Method: It was performed a cross-sectional study with a non-probabilistic sample of 48 patients with PC (from three to eighteen years-old) in an institution for patients with special needs, in northeastern Brazil . Parents and/or Caregivers answered questions related to the variables of socioeconomic and access to dental services. Oral examinations were performed by a calibrated researcher in patients with CP, with a record of the permanent decayed, missed and filled teeth (DMFT); the deciduous missed, decayed, extracted or filled teeth (dmft); the Gingival Bleeding Index (GBI); and the Community Periodontal Index (CPI). Analyzes with Chi-square and Fisher exacttests (α=0.05) were performed using the Statistical Package for the Social Sciences, version 17.

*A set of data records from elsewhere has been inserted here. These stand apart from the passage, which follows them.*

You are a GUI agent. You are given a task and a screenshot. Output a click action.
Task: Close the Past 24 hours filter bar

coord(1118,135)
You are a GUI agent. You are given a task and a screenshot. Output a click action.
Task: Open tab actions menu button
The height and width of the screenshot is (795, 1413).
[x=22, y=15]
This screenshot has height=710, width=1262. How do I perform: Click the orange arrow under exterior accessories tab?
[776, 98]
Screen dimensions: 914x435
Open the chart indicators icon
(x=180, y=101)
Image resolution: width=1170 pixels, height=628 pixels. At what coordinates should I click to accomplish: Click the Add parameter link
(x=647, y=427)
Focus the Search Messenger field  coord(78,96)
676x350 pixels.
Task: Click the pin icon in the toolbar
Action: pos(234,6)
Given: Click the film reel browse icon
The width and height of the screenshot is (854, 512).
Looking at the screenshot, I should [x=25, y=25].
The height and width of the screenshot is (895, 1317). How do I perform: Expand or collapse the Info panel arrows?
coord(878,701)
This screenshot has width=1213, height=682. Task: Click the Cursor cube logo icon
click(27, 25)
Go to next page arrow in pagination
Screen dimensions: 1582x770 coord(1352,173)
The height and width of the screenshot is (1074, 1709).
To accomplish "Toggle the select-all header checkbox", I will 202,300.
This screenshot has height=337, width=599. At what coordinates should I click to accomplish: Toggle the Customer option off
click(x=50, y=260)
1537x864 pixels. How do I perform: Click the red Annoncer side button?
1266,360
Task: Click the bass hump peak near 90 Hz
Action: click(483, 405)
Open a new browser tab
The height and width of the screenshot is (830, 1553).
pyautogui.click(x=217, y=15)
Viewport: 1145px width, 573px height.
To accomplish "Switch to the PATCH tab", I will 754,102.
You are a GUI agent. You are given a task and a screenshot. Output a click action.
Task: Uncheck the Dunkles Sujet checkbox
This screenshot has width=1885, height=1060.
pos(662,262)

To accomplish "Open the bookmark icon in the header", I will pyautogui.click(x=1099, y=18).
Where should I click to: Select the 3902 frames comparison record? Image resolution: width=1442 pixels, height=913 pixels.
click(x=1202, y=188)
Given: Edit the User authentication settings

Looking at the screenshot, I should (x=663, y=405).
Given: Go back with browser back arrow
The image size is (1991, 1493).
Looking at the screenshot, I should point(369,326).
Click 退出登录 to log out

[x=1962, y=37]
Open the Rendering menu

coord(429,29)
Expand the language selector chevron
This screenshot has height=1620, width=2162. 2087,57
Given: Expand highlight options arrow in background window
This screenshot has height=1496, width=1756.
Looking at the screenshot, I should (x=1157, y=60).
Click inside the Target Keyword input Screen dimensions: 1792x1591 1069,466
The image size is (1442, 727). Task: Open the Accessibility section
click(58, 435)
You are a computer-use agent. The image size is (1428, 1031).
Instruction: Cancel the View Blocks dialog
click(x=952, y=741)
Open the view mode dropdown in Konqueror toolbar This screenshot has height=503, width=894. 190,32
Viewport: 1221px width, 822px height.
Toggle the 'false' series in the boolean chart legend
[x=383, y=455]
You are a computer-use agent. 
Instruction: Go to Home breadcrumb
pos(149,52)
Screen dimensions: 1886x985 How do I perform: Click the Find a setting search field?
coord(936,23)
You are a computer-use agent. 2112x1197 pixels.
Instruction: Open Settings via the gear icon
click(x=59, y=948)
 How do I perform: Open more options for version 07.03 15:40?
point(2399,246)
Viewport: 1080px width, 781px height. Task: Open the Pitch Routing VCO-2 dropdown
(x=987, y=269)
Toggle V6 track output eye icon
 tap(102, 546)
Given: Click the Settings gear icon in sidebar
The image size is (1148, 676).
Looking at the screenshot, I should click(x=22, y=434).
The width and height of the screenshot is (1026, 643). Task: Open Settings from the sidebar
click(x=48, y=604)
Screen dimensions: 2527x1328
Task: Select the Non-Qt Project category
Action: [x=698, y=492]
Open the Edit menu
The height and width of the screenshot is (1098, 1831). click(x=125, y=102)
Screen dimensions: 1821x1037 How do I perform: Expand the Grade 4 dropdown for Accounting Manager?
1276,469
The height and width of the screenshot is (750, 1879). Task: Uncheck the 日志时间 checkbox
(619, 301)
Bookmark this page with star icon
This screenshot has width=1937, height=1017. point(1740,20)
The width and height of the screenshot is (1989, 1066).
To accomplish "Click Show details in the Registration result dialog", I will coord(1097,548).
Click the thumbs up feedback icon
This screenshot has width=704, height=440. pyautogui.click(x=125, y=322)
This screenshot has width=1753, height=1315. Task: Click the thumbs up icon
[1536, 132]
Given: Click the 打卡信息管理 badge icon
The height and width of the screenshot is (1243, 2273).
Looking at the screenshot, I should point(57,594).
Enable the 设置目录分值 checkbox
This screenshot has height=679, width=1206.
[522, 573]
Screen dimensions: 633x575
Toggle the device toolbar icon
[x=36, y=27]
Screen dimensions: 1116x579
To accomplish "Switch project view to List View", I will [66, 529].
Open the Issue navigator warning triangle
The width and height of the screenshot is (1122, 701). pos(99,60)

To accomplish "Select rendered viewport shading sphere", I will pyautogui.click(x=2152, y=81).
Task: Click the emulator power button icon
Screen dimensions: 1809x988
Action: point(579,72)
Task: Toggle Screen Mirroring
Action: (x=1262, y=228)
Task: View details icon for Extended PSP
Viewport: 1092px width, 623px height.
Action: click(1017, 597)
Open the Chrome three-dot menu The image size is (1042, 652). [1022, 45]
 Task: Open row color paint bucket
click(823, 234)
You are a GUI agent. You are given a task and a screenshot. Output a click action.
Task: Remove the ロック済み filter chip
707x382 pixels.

Result: The prevalence of dental caries was 72.9%, in which DMFT (n = 40) and dmft (n = 27) means were 1.92± 2.50 and 1.74 ± 2.41, respectively. According to periodontal evaluation, 91.7% of patients had disease. The GBI (n = 13) mean was 14.42 %. The CPI evaluation (n = 35) detected the prevalence of gingival bleeding (97.1%), calculus (82.9%), shallow (23.1%) and deep (7.7%) pouchgingival bag. Access to dental appointment was obtained by 79.2 % of patients, in which 76.3% happened in the public sector. Caregivers had, in average, 8.33 ± 4.37 years studied. The family income per number of people was $ 102.73 ± 44.80. Dental caries in primary dentition was 85.7% in children with a family income less than $ 94.53/person (p<0.05; PR:0.95 [0.014-0.660 ]) . The periodontal disease was not associated with socioeconomic factors and with the access to dental care (p>0.05).
Conclusion: Pediatric patients with CP showed high prevalence of dental caries. Children from lower income were more likely to have tooth decay. Periodontal disease was not associated with factors under study.